Furthermore, in Opus Postumum, Kant articulates an understanding of God as ‘a Being, which has unrestricted power over nature and freedom under laws of reason.’ Kant contends that ‘God is not merely a natural being but also a moral and rational being’.Footnote 148 Strikingly, Kant claims that ‘there is a God’, namely in ‘human, moral-practical reason,’ emphasizing a reconfigured version of (PDiR1) on an anthropomorphic basis, suggesting that practical reason is God. Some scholars such as Insole, Nathan Jacobs, and Chris Firestone have made some insightful observation, proposing that it may be more appropriate to interpret this understanding of reason in the context of the Platonic tradition rather than the Christian tradition.Footnote 149 Insole clarifies that the Platonic exhortation is always to ‘become God through self- transcending pure reason; rather than by waiting upon a gracious God who condescends saves, and transforms.’Footnote 150 Here, Insole, Jacobs, and Firestone’s observations appear valid, as Kant’s understanding of reason in the post-Critical period aligns more with a Platonic framework, resembling (PDiR 1). Despite the Opus Postumum heavily scrutinized textual integrity, it still provides textual evidence leading to the conclusion that Kant, in his final days, is not fully able to endorse (PDiR2).

Conclusion

In conclusion, it should be apparent to the reader that Kant’s conceptualization of reason possesses a quality that can be aptly characterized as divine. From all directions of human reason, (cognitive, moral, judgmentally, evaluative), Kant constantly leads us back to the interconnectedness between human reason and the divine. While the alignment of this ‘divinity’ with traditional Christian beliefs remains an ambiguous issue, it was not the primary goal of this article to establish such alignment. Instead, the objective has been to shed light on an aspect of Kantian studies that has received limited critical attention and to elucidate the intricate relationship between reason and divinity in Kant’s philosophical framework.

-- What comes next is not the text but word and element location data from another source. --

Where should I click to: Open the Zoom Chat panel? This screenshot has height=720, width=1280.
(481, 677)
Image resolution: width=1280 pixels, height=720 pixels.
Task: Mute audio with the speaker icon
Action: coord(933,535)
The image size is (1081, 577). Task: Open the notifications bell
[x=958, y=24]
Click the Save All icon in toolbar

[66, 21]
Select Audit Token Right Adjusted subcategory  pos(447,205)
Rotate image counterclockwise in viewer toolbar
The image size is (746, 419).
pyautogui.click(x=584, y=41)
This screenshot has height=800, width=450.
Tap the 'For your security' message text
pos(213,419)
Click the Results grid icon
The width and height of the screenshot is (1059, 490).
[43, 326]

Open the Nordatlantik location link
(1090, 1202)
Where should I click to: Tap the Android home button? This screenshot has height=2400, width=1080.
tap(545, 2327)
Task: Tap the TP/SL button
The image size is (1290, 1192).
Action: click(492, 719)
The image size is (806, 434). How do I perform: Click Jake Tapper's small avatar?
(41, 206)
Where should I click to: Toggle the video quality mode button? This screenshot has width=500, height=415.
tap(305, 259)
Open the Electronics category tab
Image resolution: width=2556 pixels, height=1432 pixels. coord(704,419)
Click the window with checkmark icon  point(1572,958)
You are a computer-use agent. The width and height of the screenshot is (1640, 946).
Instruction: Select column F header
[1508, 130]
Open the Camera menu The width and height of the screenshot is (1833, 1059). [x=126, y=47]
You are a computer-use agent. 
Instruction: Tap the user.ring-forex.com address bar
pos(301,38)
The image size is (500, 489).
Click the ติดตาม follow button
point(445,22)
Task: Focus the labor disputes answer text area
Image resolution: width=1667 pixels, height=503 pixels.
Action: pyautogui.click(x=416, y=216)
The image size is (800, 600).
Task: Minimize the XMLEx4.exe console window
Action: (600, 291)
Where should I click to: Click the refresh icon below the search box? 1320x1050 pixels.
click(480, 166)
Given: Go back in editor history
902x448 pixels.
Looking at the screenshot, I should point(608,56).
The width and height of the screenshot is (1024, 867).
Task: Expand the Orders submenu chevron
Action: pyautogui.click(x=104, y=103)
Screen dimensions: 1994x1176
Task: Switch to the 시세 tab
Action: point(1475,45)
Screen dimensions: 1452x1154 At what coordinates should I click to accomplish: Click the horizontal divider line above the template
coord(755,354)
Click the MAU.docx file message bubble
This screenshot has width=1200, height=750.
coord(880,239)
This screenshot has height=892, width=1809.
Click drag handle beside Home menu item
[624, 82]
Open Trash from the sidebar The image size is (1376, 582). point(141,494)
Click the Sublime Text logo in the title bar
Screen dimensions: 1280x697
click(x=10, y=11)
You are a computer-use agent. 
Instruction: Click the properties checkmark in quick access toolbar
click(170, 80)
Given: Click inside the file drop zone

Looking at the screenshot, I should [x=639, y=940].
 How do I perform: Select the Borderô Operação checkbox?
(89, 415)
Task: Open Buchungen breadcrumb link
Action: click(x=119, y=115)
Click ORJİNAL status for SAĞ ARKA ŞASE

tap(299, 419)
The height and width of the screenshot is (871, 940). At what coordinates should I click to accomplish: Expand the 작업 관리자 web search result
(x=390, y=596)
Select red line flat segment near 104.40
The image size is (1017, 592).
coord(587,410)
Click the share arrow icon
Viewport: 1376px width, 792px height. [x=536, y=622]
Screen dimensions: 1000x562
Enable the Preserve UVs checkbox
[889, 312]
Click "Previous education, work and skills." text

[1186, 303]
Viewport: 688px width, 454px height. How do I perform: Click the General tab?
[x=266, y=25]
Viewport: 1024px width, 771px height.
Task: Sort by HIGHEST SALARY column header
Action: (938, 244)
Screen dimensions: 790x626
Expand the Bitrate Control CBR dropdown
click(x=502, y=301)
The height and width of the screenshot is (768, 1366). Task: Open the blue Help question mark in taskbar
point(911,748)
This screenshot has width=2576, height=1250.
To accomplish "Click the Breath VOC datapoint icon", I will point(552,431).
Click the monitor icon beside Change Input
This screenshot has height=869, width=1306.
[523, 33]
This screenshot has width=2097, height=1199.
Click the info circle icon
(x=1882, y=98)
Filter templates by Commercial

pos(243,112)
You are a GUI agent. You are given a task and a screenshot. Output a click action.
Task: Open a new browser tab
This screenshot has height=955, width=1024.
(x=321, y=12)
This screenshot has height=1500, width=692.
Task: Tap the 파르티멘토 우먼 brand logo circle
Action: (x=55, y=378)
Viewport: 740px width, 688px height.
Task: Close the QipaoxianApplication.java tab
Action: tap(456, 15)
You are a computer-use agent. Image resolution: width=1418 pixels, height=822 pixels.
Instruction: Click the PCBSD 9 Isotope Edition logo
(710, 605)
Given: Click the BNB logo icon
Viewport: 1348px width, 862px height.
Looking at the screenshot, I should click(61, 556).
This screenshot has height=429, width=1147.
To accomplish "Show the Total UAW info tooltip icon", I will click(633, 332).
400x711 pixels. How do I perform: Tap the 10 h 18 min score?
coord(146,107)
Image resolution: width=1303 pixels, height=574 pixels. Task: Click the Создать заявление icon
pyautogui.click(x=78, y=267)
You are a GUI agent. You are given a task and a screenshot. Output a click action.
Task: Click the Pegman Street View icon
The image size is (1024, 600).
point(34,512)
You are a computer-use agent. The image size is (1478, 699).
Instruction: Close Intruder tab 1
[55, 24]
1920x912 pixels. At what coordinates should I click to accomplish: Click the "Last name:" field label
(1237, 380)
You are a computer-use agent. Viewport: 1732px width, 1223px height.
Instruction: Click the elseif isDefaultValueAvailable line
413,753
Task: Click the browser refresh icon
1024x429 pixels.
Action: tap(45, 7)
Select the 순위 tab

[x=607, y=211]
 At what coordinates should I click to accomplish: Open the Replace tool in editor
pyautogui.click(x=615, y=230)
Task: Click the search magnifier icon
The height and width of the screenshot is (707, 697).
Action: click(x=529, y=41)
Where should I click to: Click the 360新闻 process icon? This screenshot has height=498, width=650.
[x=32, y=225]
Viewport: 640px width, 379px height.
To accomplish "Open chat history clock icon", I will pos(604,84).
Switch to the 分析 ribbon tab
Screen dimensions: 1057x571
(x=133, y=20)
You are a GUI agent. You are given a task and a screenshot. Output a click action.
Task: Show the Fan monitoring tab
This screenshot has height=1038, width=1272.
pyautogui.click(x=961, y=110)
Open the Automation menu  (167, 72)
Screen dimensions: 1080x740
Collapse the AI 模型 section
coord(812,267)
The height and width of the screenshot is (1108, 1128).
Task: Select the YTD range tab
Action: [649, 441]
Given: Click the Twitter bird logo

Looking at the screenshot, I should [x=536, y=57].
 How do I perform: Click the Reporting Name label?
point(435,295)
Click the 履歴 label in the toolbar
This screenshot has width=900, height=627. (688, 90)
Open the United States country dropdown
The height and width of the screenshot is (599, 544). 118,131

To substantiate the thesis presented in this article, three core principles have been used to evaluate the divine nature of Kant’s conception of reason. Through this analysis, it has been demonstrated that Kant fully endorses (PRF) and (PDR). However, concerning (PDiR), it becomes apparent that Kant unequivocally rejects (PDiR1) and remains more agnostic regarding (PDiR2). Kants cautious stance regarding (PDiR2) does not imply outright rejection; rather, it implies the acknowledgement that, at best, (PDiR2) remains wholly incomprehensible in theoretical terms, but remains a practical possibility. This is mainly because for Kant, practical reason is the realm of faith, whereas theoretical reason is the realm of knowledge. Furthermore, it has been illustrated that Kant expresses a sympathetic leaning toward the idea that it may not be impossible that human rationality is a gift bestowed upon us by God, as evidenced by the concept of the Urbild. Nevertheless, Kant consistently emphasizes that the process by which this occurs remains a profound mystery.

The overarching aim of this article has been to fill a lacuna that currently exists within Kant studies. Kant’s engagement with theological discourse remains an important and fertile area of research and many Kant scholars still disagree on core Kantian themes and concepts after some 50 years of Kant scholarship. A prime example is the simultaneous publication of Allen Wood’s Kant and Religion and Insole’s Kant and the Divine in 2020, which grants insight into just how much remains unsettled. This article has offered a middle path between Wood and Insole, one that is indeed open to the rich philosophical recourse implicated in Kant’s rationalist heritage but also acknowledges the undeniable limits that Kant places on human reason.